Top of Records provided

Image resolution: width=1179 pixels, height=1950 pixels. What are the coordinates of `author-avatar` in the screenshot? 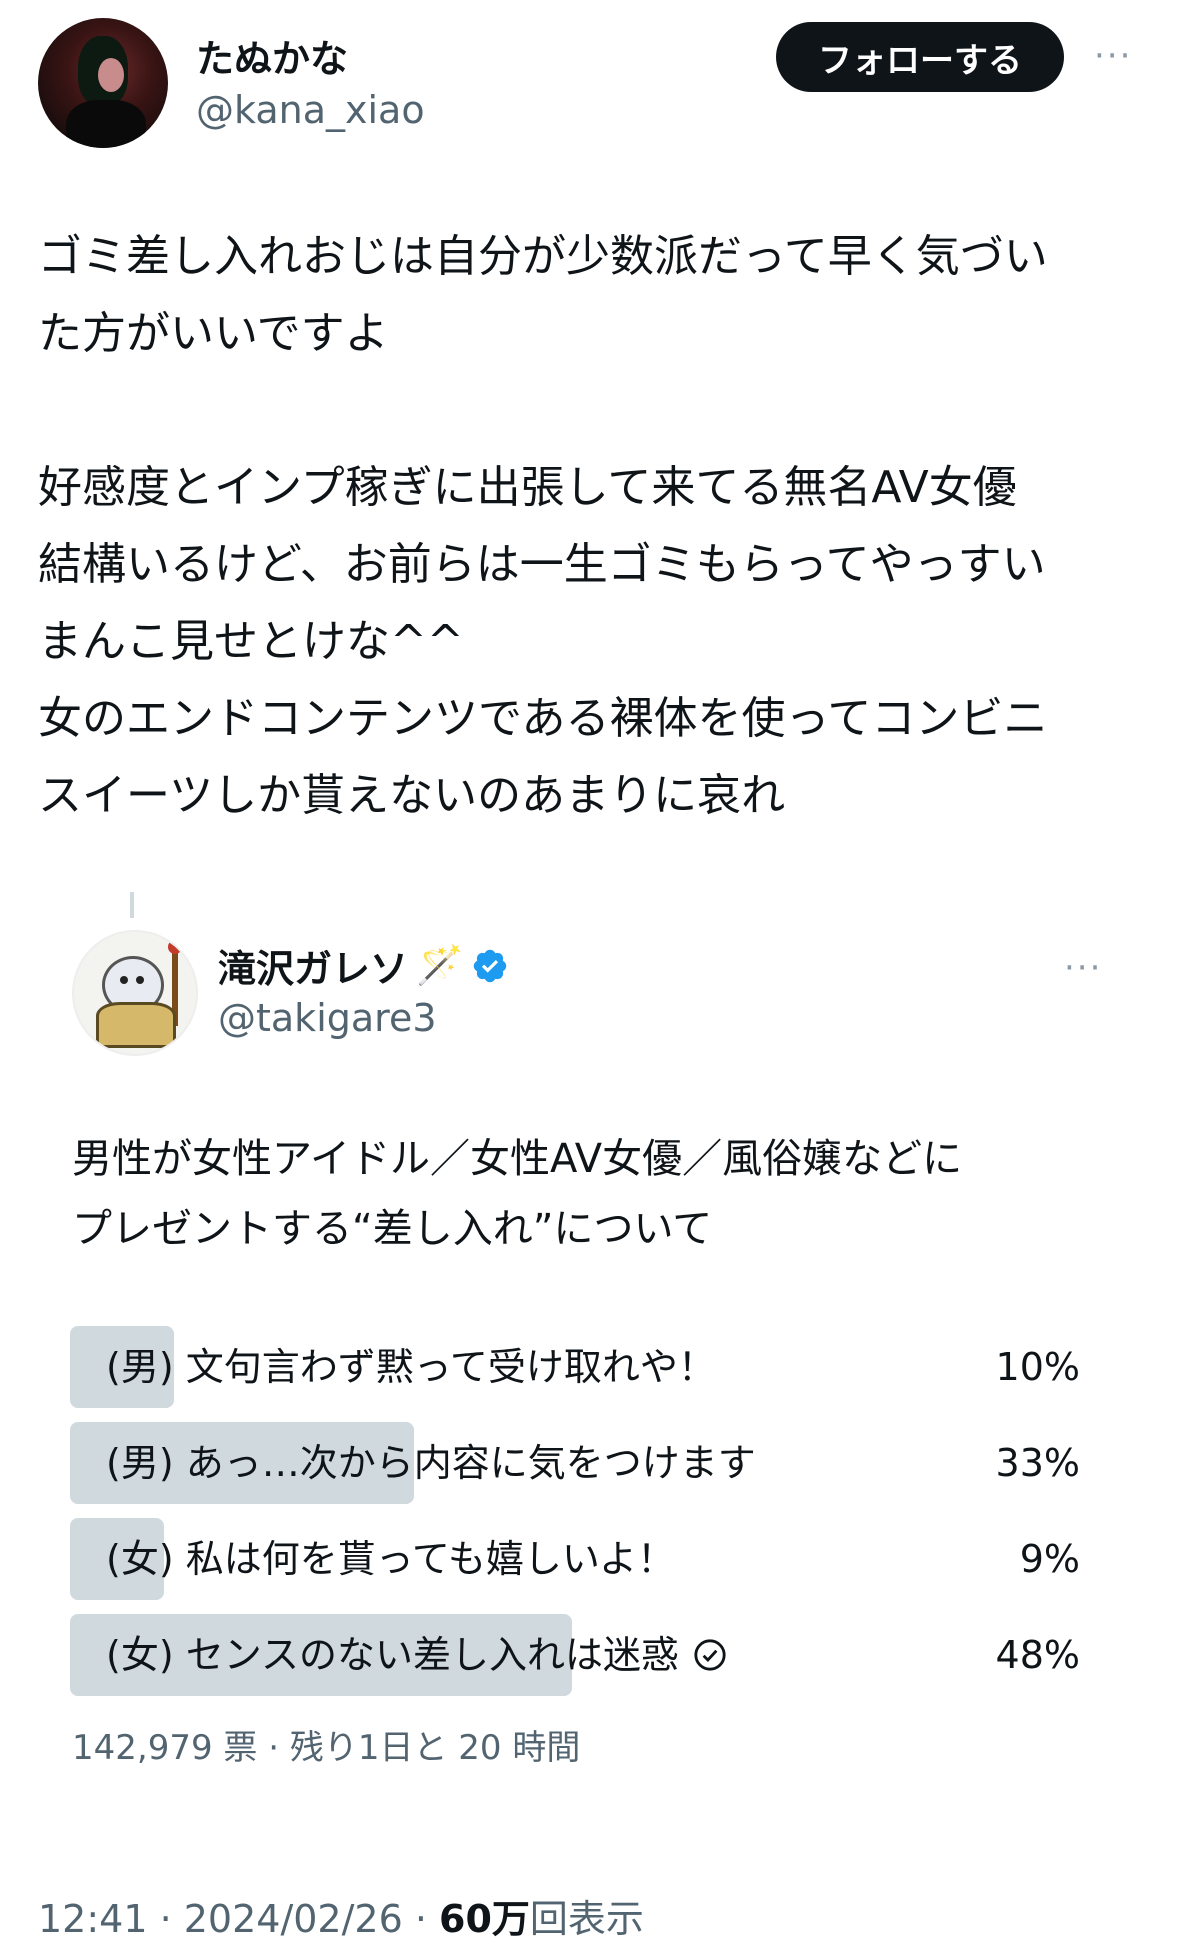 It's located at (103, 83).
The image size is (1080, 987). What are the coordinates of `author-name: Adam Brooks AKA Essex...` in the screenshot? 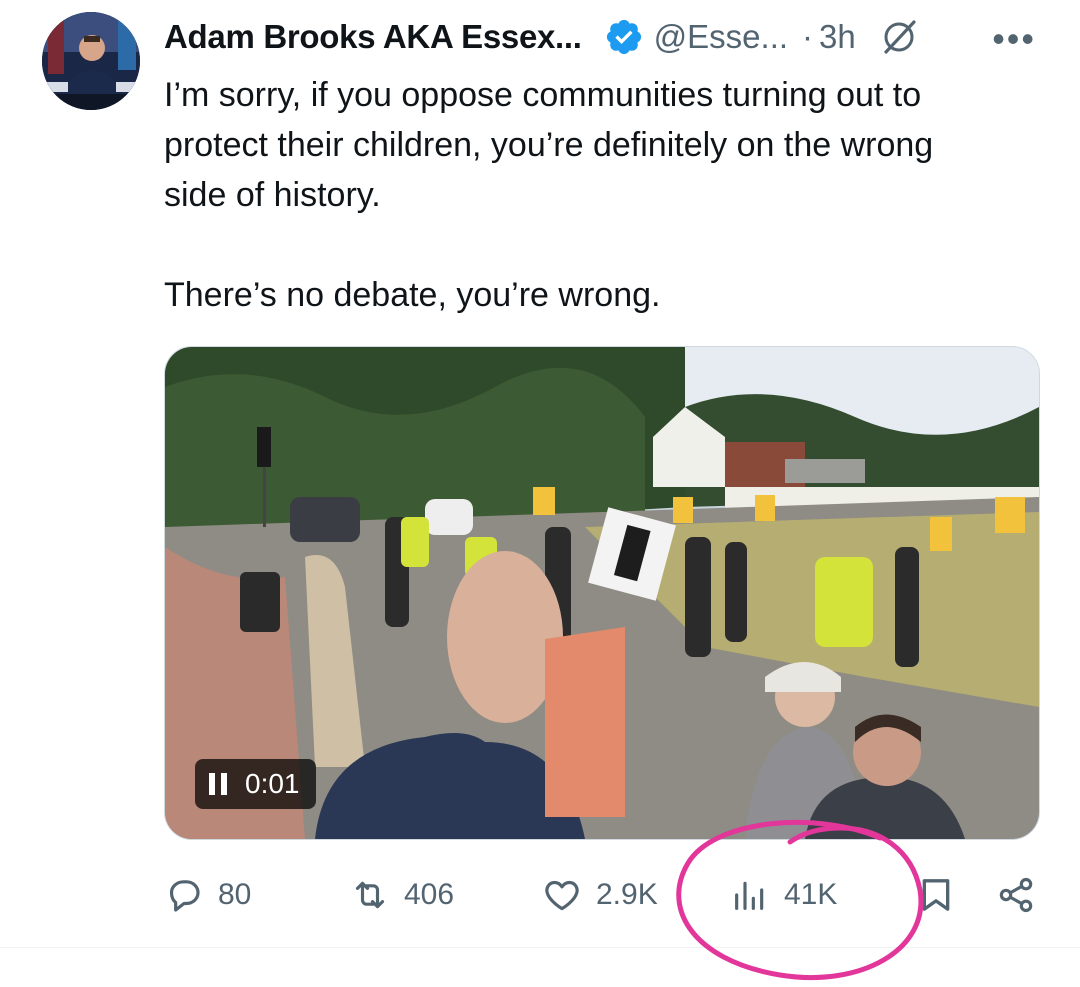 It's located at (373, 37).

Bottom of Records provided
Top of Records provided

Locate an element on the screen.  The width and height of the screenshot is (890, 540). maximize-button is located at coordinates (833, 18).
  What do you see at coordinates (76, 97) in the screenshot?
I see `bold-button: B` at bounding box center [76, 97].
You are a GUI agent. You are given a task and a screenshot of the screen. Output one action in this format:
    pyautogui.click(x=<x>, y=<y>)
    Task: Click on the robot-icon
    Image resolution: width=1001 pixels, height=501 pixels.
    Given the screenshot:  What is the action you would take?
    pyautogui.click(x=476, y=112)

Bottom of Records provided

» **Instructions to follow**
Rewrite the items from the line containing "What do you" down to the line containing "pyautogui.click(x=476, y=112)", swapping "robot-icon" for "robot-logo" and keeping everything else the same.

» **Your response**
  What do you see at coordinates (76, 97) in the screenshot?
I see `bold-button: B` at bounding box center [76, 97].
You are a GUI agent. You are given a task and a screenshot of the screen. Output one action in this format:
    pyautogui.click(x=<x>, y=<y>)
    Task: Click on the robot-logo
    Image resolution: width=1001 pixels, height=501 pixels.
    Given the screenshot:  What is the action you would take?
    pyautogui.click(x=476, y=112)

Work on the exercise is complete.